◆ **WHAT NEEDS TO BE DONE**: From the records below, set down exactly the lines starting with the line that contains "The height and width of the screenshot is (590, 1275)." and going on through the line that contains "You are a GUI". Nothing else is wanted.

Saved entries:
--- START ---
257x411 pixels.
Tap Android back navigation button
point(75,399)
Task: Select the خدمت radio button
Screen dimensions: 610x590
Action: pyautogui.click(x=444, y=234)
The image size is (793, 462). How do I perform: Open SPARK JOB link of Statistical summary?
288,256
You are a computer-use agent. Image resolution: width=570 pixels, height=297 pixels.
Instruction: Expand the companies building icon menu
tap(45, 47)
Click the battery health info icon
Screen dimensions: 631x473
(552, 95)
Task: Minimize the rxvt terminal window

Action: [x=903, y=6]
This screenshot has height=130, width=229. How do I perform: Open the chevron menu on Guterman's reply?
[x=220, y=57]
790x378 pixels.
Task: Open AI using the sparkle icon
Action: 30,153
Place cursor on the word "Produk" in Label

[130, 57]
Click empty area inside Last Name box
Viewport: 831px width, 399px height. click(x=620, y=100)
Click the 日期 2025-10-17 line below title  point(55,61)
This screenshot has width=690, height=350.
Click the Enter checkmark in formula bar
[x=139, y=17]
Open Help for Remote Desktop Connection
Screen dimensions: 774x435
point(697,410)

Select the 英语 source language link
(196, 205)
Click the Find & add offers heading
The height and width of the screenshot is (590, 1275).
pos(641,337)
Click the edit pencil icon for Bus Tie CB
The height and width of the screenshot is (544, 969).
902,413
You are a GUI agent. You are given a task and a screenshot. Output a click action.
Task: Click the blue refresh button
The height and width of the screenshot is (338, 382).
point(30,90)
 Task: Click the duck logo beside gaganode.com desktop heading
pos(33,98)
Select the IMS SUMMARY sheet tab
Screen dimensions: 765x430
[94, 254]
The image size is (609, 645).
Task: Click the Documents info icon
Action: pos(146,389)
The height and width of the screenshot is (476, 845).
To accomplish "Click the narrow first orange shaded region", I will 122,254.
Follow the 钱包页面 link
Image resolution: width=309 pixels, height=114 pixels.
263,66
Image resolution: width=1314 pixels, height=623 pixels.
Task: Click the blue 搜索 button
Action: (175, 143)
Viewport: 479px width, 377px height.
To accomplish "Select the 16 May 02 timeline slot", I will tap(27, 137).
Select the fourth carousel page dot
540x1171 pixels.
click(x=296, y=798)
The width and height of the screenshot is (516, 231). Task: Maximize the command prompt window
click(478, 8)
--- END ---
◆ **ANSWER BOX**:
The height and width of the screenshot is (590, 1275).
pos(641,337)
Click the edit pencil icon for Bus Tie CB
The height and width of the screenshot is (544, 969).
902,413
You are a GUI agent. You are given a task and a screenshot. Output a click action.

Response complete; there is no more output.